我将nltk.tokenize.word_tokenize
在我的帐户受空间配额限制的集群上使用。在家里,我通过以下方式下载了所有nltk
资源,nltk.download()
但据我所知,它需要大约 2.5GB。
This seems a bit overkill to me. Could you suggest what are the minimal (or almost minimal) dependencies for nltk.tokenize.word_tokenize
? So far, I've seen nltk.download('punkt')
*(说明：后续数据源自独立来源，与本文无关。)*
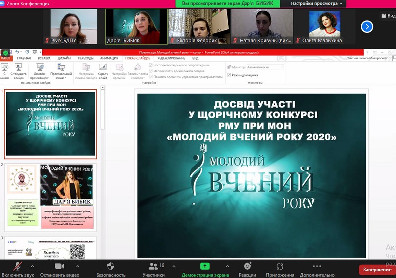This screenshot has height=278, width=396.
Task: Click the green Демонстрация экрана share icon
Action: click(x=205, y=266)
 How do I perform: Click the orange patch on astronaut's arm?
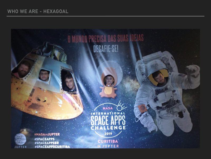coord(142,109)
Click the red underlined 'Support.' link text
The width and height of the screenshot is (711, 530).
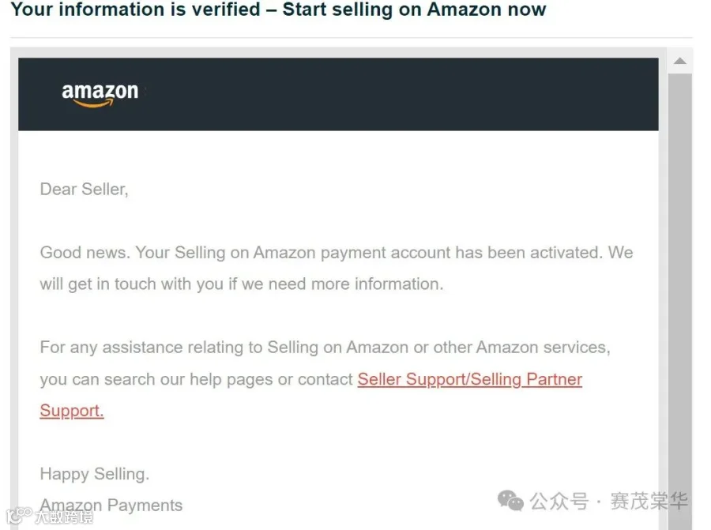coord(72,410)

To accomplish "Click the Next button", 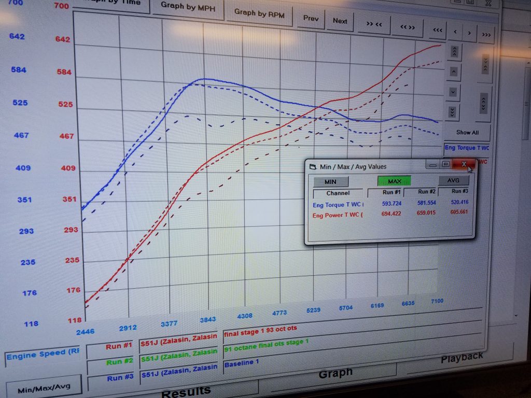I will point(340,21).
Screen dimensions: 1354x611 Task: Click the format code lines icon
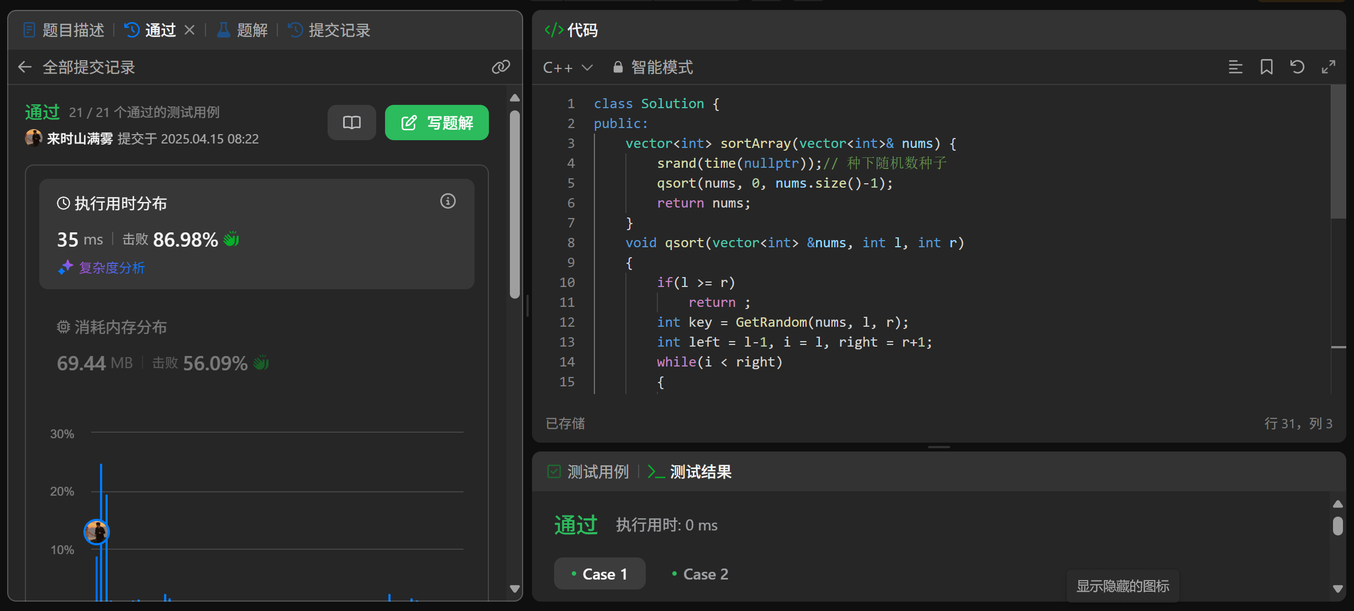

but I am not sure whether it is sufficient and what is the size. What exactly should I run in order to make it work?
这对我来说似乎有点矫枉过正。您能否建议 ? 的最小(或几乎最小)依赖项是nltk.tokenize.word_tokenize
什么?到目前为止,我已经看到了,nltk.download('punkt')
但我不确定它是否足够以及大小是多少。我到底应该运行什么才能使其工作?
回答by Tulio Casagrande
You are right. You need Punkt Tokenizer Models. It has 13 MB and nltk.download('punkt')
should do the trick.
你是对的。您需要 Punkt Tokenizer 模型。它有 13 MB,nltk.download('punkt')
应该可以解决问题。
回答by alvas
In short:
简而言之:
nltk.download('punkt')
would suffice.
就足够了。
In long:
长:
You don't necessary need to download all the models and corpora available in NLTk if you're just going to use NLTK
for tokenization.
如果您只是打算NLTK
用于标记化,则无需下载 NLTk 中可用的所有模型和语料库。
Actually, if you're just using word_tokenize()
, then you won't really need any of the resources from nltk.download()
. If we look at the code, the default word_tokenize()
that is basically the TreebankWordTokenizershouldn't use any additional resources:
实际上,如果您只是使用word_tokenize()
,那么您实际上并不需要nltk.download()
. 如果我们查看代码,默认情况下word_tokenize()
基本上是TreebankWordTokenizer不应该使用任何其他资源:
alvas@ubi:~$ ls nltk_data/
chunkers corpora grammars help models stemmers taggers tokenizers
alvas@ubi:~$ mv nltk_data/ tmp_move_nltk_data/
alvas@ubi:~$ python
Python 2.7.11+ (default, Apr 17 2016, 14:00:29)
[GCC 5.3.1 20160413] on linux2
Type "help", "copyright", "credits" or "license" for more information.
>>> from nltk import word_tokenize
>>> from nltk.tokenize import TreebankWordTokenizer
>>> tokenizer = TreebankWordTokenizer()
>>> tokenizer.tokenize('This is a sentence.')
['This', 'is', 'a', 'sentence', '.']
But:
但:
alvas@ubi:~$ ls nltk_data/
chunkers corpora grammars help models stemmers taggers tokenizers
alvas@ubi:~$ mv nltk_data/ tmp_move_nltk_data
alvas@ubi:~$ python
Python 2.7.11+ (default, Apr 17 2016, 14:00:29)
[GCC 5.3.1 20160413] on linux2
Type "help", "copyright", "credits" or "license" for more information.
>>> from nltk import sent_tokenize
>>> sent_tokenize('This is a sentence. This is another.')
Traceback (most recent call last):
File "<stdin>", line 1, in <module>
File "/usr/local/lib/python2.7/dist-packages/nltk/tokenize/__init__.py", line 90, in sent_tokenize
tokenizer = load('tokenizers/punkt/{0}.pickle'.format(language))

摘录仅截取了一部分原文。